Source data →
+++

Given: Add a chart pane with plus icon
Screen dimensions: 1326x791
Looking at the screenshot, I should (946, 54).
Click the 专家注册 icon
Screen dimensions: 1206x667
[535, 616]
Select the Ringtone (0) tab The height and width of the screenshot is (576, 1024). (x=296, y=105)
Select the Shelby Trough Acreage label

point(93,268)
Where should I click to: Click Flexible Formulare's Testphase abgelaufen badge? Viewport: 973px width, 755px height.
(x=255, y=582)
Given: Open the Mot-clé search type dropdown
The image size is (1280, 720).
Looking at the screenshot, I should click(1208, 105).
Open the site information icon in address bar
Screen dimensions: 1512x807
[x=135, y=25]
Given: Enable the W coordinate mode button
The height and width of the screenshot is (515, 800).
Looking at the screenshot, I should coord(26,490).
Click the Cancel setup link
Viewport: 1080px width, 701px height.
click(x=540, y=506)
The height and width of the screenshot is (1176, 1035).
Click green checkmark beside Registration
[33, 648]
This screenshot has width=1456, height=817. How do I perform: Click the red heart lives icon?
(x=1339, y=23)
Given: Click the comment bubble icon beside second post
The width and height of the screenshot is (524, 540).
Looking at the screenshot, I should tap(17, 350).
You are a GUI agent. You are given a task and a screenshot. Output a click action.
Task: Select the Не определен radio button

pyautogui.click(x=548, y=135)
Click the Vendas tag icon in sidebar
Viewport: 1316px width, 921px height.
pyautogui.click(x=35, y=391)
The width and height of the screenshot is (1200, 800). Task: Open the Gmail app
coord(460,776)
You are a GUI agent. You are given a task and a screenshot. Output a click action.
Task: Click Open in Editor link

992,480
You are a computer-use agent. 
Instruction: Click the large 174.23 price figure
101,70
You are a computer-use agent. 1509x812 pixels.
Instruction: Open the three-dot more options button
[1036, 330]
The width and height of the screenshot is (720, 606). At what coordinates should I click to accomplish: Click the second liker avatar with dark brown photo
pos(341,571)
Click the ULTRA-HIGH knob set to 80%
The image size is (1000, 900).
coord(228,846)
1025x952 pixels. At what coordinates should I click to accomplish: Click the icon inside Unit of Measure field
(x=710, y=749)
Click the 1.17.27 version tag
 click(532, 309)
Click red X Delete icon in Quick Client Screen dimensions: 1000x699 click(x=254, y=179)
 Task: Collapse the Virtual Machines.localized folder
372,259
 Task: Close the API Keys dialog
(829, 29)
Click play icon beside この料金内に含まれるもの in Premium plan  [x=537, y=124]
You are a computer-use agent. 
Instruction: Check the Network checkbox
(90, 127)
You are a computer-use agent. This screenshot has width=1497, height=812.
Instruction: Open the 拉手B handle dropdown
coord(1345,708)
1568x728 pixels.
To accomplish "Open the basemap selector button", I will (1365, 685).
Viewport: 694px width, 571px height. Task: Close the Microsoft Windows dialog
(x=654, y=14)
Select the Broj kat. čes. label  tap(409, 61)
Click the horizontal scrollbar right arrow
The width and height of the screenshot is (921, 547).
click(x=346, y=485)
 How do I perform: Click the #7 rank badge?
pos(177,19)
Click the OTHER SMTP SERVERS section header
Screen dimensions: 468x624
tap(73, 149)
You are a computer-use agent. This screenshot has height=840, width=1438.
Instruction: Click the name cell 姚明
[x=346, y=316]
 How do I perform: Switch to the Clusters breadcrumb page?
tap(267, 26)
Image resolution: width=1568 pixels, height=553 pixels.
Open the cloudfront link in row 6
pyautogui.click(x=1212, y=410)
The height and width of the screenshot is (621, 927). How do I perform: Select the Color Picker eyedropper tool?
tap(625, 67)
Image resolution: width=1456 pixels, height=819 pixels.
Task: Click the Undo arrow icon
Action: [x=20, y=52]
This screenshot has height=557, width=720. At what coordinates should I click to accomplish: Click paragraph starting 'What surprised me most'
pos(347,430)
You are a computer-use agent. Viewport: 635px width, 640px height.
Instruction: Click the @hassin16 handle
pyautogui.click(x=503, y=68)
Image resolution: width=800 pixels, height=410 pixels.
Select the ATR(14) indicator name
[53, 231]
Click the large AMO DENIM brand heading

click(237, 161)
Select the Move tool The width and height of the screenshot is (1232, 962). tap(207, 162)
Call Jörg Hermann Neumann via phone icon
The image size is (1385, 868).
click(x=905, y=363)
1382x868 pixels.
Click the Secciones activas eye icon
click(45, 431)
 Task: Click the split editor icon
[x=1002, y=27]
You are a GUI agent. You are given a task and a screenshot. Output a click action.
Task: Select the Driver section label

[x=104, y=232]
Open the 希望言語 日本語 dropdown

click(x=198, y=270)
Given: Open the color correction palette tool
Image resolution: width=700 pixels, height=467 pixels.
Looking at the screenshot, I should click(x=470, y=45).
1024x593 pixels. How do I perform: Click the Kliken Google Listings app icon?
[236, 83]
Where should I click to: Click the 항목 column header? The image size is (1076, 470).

+++

Short exercise →
Collect each line of the source data above that contains the word "Close", and copy those lines. Case counts.

Exercise result →
 Task: Close the API Keys dialog
Viewport: 694px width, 571px height. Task: Close the Microsoft Windows dialog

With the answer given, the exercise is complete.